■ **CONSIGNES DE L'EXERCICE**
1/ Recopiez le passage de l'extrait allant de "DIT que la caisse" à "à cette audience.".
2/ Relevez, sans répétition, les verbes en majuscules qui ouvrent les décisions de l'extrait.

DIT que la caisse primaire d'assurance maladie de Seine-Saint-Denis devra verser directement à M. [G] [D] représenté par M. [L] [D] la majoration de rente allouée ;
SURSOIT à statuer sur l'action récursoire de la caisse et sur la demande formée au titre des frais irrépétibles ;
RÉSERVE les dépens d'appel ;
ORDONNE le renvoi de l'affaire à l'audience de la chambre 6-13 en date du :
Jeudi 24 février 2024 à 13h30
en salle Huot-Fortin, 1H09, escalier H, secteur pôle social, 1er étage
pour que la caisse primaire d'assurance maladie de Seine-Saint-Denis conclue sur l'existence d'une déclaration de créance, et en cas d'absence, sur la sanction de l'inopposabilité à la procédure collective de sa créance ;
DIT que la notification du présent arrêt vaudra convocation des parties à cette audience.

■ **DONNÉES FOURNIES**

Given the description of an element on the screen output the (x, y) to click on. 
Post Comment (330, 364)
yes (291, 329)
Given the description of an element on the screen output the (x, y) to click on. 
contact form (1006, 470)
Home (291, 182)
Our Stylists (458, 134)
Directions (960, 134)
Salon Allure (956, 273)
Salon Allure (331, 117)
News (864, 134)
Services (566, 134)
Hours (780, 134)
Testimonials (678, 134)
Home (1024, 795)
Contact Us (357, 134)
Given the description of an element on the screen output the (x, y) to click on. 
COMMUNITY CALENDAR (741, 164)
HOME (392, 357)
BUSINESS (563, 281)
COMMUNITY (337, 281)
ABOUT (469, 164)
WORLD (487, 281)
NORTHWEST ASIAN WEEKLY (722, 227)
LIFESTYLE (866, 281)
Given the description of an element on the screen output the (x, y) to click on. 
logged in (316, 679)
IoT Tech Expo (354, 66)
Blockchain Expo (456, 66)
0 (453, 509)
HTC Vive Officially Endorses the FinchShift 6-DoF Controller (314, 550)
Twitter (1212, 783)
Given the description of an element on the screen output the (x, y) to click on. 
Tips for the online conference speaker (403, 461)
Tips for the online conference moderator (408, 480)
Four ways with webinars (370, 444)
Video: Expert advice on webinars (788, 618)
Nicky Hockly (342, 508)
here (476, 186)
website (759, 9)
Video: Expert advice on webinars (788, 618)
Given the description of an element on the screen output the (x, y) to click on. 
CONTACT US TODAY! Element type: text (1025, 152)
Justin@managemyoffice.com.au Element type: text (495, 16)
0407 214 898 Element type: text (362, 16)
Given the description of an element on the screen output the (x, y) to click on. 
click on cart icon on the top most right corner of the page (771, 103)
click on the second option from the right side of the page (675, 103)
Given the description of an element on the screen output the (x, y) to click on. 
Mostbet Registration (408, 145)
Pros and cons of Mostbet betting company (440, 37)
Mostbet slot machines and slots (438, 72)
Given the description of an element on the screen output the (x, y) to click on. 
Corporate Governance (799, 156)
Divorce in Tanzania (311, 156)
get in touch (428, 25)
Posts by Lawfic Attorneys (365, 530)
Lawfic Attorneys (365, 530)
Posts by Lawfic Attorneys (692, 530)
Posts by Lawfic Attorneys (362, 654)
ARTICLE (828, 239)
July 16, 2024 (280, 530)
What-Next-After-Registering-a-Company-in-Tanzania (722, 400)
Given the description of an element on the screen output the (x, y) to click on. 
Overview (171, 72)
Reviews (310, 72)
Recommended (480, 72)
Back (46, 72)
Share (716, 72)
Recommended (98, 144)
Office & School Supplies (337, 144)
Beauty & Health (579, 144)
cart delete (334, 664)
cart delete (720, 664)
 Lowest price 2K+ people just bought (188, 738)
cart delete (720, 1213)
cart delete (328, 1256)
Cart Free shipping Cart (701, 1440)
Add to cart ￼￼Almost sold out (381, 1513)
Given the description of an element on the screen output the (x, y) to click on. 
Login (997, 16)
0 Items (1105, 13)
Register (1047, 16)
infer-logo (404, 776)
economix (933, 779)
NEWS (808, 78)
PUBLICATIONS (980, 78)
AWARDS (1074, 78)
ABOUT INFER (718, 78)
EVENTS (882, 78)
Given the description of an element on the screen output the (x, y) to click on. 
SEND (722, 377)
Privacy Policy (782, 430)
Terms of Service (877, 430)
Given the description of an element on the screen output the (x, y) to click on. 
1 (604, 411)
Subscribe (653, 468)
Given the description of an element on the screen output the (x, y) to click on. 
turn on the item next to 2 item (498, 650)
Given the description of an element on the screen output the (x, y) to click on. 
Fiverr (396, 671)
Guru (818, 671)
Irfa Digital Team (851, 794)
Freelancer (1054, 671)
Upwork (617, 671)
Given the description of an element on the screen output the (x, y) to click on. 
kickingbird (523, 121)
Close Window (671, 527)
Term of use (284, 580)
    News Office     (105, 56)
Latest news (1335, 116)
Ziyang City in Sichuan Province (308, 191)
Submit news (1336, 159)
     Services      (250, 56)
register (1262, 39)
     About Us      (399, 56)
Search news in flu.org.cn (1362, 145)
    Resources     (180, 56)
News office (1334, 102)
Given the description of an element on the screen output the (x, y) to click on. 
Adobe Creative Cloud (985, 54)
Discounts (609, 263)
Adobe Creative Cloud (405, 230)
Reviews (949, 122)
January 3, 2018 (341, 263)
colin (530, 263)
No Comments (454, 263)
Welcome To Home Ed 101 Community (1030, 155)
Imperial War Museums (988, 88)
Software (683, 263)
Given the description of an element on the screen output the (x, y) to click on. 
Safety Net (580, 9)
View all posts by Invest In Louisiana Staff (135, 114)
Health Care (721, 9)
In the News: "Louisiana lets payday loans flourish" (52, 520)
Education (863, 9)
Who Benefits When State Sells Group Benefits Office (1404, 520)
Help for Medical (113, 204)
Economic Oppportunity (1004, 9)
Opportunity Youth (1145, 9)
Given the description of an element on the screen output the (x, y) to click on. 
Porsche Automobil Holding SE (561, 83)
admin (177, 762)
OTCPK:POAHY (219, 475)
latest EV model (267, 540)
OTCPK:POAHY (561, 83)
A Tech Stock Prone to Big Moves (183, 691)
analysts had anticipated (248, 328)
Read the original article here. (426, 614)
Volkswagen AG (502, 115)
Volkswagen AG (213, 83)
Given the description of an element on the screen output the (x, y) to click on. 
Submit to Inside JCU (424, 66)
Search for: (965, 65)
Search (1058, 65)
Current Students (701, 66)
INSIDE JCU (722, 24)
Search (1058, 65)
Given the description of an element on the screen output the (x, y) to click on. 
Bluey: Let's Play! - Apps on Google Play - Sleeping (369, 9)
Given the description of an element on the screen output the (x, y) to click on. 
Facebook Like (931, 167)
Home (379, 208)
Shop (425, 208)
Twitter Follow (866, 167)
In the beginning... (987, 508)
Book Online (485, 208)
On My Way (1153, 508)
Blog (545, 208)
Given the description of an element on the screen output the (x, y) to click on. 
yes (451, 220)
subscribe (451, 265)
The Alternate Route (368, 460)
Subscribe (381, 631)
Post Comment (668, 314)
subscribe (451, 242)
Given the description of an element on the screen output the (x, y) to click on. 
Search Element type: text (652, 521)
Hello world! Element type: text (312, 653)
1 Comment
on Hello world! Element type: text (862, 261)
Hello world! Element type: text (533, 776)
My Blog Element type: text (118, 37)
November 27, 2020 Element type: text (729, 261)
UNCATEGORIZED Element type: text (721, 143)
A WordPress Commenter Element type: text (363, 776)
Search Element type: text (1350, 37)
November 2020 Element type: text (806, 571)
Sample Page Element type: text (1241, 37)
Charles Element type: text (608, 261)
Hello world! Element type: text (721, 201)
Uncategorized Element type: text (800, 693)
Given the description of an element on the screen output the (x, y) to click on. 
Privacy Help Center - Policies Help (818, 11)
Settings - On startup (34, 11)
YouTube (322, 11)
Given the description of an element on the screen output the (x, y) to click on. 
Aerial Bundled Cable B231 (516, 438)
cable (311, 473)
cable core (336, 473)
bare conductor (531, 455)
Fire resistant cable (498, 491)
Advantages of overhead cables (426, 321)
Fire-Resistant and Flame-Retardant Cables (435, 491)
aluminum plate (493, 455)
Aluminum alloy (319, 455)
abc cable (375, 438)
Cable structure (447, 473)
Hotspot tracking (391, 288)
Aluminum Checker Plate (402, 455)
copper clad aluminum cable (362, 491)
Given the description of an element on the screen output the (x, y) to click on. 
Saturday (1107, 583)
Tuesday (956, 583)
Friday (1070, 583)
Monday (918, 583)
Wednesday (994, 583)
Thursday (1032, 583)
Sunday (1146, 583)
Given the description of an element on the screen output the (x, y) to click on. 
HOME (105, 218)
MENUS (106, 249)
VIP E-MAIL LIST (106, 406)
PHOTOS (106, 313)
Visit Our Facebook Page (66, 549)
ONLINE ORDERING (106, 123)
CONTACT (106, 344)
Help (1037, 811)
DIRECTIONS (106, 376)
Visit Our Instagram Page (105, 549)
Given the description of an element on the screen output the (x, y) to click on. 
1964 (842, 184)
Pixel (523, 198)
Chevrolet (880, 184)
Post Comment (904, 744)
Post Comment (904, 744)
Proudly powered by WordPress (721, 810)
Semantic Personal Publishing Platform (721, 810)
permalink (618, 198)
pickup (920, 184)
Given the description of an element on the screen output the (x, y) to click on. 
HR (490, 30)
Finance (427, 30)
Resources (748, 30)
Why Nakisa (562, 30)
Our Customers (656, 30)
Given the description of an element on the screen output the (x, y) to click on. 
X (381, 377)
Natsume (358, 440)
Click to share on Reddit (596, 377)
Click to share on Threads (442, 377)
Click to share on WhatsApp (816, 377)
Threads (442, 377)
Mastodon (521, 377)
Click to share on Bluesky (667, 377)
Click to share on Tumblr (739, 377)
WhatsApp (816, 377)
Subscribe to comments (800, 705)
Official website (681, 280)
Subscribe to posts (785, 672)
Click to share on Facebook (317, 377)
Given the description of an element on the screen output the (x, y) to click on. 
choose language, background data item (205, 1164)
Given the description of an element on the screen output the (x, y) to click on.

■ **RÉPONSES PAR CONSIGNE**
1/
DIT que la caisse primaire d'assurance maladie de Seine-Saint-Denis devra verser directement à M. [G] [D] représenté par M. [L] [D] la majoration de rente allouée ;
SURSOIT à statuer sur l'action récursoire de la caisse et sur la demande formée au titre des frais irrépétibles ;
RÉSERVE les dépens d'appel ;
ORDONNE le renvoi de l'affaire à l'audience de la chambre 6-13 en date du :
Jeudi 24 février 2024 à 13h30
en salle Huot-Fortin, 1H09, escalier H, secteur pôle social, 1er étage
pour que la caisse primaire d'assurance maladie de Seine-Saint-Denis conclue sur l'existence d'une déclaration de créance, et en cas d'absence, sur la sanction de l'inopposabilité à la procédure collective de sa créance ;
DIT que la notification du présent arrêt vaudra convocation des parties à cette audience.

2/ DIT, SURSOIT, RÉSERVE, ORDONNE